* ACTIVITY:
Send back every record exactly.

(Stored data entries)
........
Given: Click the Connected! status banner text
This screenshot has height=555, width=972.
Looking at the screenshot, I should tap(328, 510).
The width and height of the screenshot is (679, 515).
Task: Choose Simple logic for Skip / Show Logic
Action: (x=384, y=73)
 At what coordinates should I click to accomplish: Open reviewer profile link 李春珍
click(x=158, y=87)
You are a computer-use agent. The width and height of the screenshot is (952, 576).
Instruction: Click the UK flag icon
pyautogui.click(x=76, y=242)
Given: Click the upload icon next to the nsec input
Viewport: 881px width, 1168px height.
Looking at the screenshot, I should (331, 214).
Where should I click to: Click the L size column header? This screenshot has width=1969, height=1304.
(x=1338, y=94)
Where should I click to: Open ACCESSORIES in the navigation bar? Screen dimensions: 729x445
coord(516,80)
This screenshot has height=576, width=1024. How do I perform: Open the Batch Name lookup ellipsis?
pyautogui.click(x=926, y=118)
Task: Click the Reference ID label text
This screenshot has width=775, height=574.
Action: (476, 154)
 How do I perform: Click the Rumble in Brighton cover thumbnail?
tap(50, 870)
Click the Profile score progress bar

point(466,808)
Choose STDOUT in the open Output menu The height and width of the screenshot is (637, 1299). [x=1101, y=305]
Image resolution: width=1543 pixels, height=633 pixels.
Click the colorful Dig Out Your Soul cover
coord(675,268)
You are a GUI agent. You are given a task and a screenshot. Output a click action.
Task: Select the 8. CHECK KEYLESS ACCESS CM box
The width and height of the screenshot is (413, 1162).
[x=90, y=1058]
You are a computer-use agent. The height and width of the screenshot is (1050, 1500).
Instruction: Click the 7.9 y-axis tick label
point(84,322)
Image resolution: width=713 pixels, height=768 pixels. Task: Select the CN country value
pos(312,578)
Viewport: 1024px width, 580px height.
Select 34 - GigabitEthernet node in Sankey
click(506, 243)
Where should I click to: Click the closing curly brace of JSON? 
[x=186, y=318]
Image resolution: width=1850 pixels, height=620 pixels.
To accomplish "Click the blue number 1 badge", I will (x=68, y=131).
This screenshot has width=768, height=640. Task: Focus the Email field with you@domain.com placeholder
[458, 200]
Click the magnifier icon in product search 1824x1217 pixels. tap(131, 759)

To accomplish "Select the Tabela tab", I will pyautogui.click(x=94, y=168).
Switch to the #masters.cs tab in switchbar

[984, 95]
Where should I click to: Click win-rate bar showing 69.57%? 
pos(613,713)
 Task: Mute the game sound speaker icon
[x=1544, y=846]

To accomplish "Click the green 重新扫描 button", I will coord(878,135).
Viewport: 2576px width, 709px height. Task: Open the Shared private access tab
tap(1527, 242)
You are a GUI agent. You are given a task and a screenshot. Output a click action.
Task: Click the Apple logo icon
........
* RESULT OF THIS EXERCISE:
Given: Click the Connected! status banner text
This screenshot has height=555, width=972.
Looking at the screenshot, I should tap(328, 510).
The width and height of the screenshot is (679, 515).
Task: Choose Simple logic for Skip / Show Logic
Action: (x=384, y=73)
 At what coordinates should I click to accomplish: Open reviewer profile link 李春珍
click(x=158, y=87)
You are a computer-use agent. The width and height of the screenshot is (952, 576).
Instruction: Click the UK flag icon
pyautogui.click(x=76, y=242)
Given: Click the upload icon next to the nsec input
Viewport: 881px width, 1168px height.
Looking at the screenshot, I should (331, 214).
Where should I click to: Click the L size column header? This screenshot has width=1969, height=1304.
(x=1338, y=94)
Where should I click to: Open ACCESSORIES in the navigation bar? Screen dimensions: 729x445
coord(516,80)
This screenshot has height=576, width=1024. How do I perform: Open the Batch Name lookup ellipsis?
pyautogui.click(x=926, y=118)
Task: Click the Reference ID label text
This screenshot has width=775, height=574.
Action: (476, 154)
 How do I perform: Click the Rumble in Brighton cover thumbnail?
tap(50, 870)
Click the Profile score progress bar

point(466,808)
Choose STDOUT in the open Output menu The height and width of the screenshot is (637, 1299). [x=1101, y=305]
Image resolution: width=1543 pixels, height=633 pixels.
Click the colorful Dig Out Your Soul cover
coord(675,268)
You are a GUI agent. You are given a task and a screenshot. Output a click action.
Task: Select the 8. CHECK KEYLESS ACCESS CM box
The width and height of the screenshot is (413, 1162).
[x=90, y=1058]
You are a computer-use agent. The height and width of the screenshot is (1050, 1500).
Instruction: Click the 7.9 y-axis tick label
point(84,322)
Image resolution: width=713 pixels, height=768 pixels. Task: Select the CN country value
pos(312,578)
Viewport: 1024px width, 580px height.
Select 34 - GigabitEthernet node in Sankey
click(506, 243)
Where should I click to: Click the closing curly brace of JSON? 
[x=186, y=318]
Image resolution: width=1850 pixels, height=620 pixels.
To accomplish "Click the blue number 1 badge", I will (x=68, y=131).
This screenshot has width=768, height=640. Task: Focus the Email field with you@domain.com placeholder
[458, 200]
Click the magnifier icon in product search 1824x1217 pixels. tap(131, 759)

To accomplish "Select the Tabela tab", I will pyautogui.click(x=94, y=168).
Switch to the #masters.cs tab in switchbar

[984, 95]
Where should I click to: Click win-rate bar showing 69.57%? 
pos(613,713)
 Task: Mute the game sound speaker icon
[x=1544, y=846]

To accomplish "Click the green 重新扫描 button", I will coord(878,135).
Viewport: 2576px width, 709px height. Task: Open the Shared private access tab
tap(1527, 242)
You are a GUI agent. You are given a task and a screenshot. Output a click action.
Task: Click the Apple logo icon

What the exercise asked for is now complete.